Exercise goal: Please repeat exactly the lines below from the one containing "Ödüller (217, 66)" down to the one containing "Serdar Başoğlu MLPCARE", both included, and nothing else.
»»
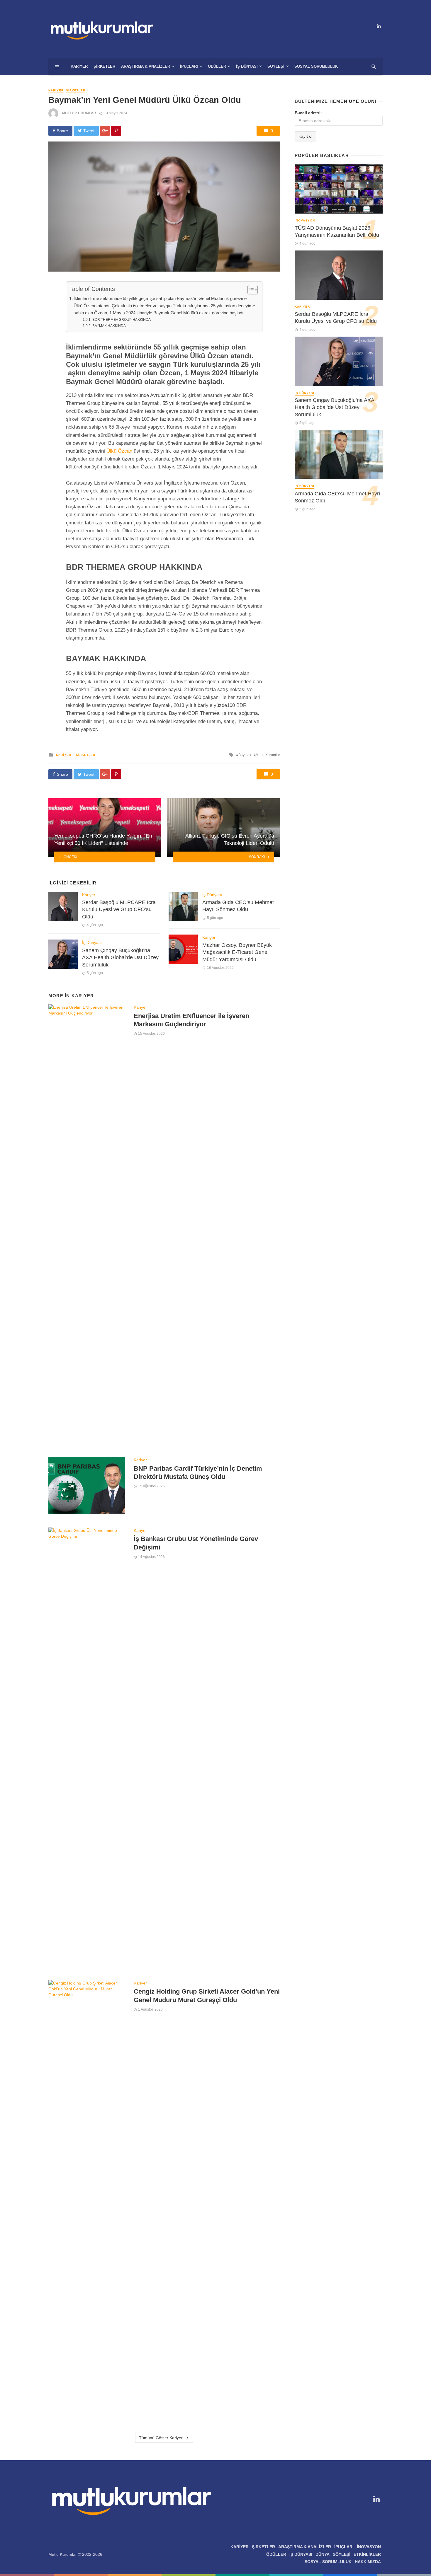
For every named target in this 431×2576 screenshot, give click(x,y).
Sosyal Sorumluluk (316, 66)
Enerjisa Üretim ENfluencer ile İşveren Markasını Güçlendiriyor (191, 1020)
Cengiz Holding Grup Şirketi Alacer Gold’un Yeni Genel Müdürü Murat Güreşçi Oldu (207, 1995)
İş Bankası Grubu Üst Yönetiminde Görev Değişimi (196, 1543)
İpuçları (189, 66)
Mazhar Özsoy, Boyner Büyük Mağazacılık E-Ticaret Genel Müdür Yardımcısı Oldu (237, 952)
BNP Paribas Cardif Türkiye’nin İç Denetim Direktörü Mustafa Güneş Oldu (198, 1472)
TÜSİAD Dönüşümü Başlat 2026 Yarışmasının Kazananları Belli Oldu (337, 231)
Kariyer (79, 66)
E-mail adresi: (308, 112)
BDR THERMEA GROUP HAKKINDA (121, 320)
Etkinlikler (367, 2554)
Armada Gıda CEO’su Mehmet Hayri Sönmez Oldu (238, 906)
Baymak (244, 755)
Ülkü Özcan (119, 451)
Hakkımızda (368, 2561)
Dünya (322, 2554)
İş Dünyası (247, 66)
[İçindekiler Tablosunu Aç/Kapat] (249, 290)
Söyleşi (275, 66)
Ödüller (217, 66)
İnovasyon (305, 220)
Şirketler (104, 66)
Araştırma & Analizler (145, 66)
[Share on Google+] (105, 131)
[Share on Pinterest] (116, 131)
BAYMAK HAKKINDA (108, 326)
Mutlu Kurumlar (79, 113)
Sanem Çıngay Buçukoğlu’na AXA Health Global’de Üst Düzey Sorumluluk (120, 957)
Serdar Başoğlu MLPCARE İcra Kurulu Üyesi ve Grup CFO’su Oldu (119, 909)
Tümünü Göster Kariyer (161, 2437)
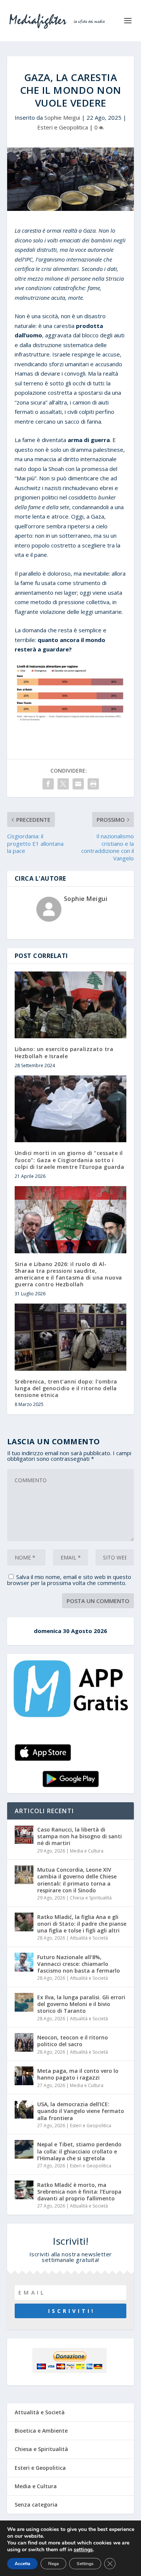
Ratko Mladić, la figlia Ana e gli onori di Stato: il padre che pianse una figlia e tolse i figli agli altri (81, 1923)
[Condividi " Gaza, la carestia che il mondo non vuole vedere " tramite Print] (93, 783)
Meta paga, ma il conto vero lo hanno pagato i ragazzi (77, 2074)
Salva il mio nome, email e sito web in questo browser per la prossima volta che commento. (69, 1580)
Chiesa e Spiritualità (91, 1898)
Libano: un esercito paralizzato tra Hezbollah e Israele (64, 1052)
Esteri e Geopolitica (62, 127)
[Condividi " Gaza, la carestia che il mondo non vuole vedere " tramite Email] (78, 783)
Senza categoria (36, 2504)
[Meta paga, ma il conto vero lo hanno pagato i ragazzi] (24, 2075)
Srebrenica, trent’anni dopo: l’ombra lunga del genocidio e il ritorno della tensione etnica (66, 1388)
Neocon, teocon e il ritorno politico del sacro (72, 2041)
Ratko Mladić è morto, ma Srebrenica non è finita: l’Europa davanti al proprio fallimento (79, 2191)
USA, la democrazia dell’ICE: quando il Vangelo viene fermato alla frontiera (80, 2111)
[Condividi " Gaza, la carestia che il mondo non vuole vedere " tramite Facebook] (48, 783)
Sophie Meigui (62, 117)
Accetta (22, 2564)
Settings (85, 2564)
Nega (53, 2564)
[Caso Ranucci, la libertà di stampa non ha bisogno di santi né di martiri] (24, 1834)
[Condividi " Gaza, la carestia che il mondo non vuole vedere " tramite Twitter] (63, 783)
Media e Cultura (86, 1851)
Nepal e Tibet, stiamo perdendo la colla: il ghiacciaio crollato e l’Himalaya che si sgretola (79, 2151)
««
Response box:
Ödüller (217, 66)
İnovasyon (305, 220)
Şirketler (104, 66)
Araştırma & Analizler (145, 66)
[Share on Google+] (105, 131)
[Share on Pinterest] (116, 131)
BAYMAK HAKKINDA (108, 326)
Mutlu Kurumlar (79, 113)
Sanem Çıngay Buçukoğlu’na AXA Health Global’de Üst Düzey Sorumluluk (120, 957)
Serdar Başoğlu MLPCARE İcra Kurulu Üyesi ve Grup CFO’su Oldu (119, 909)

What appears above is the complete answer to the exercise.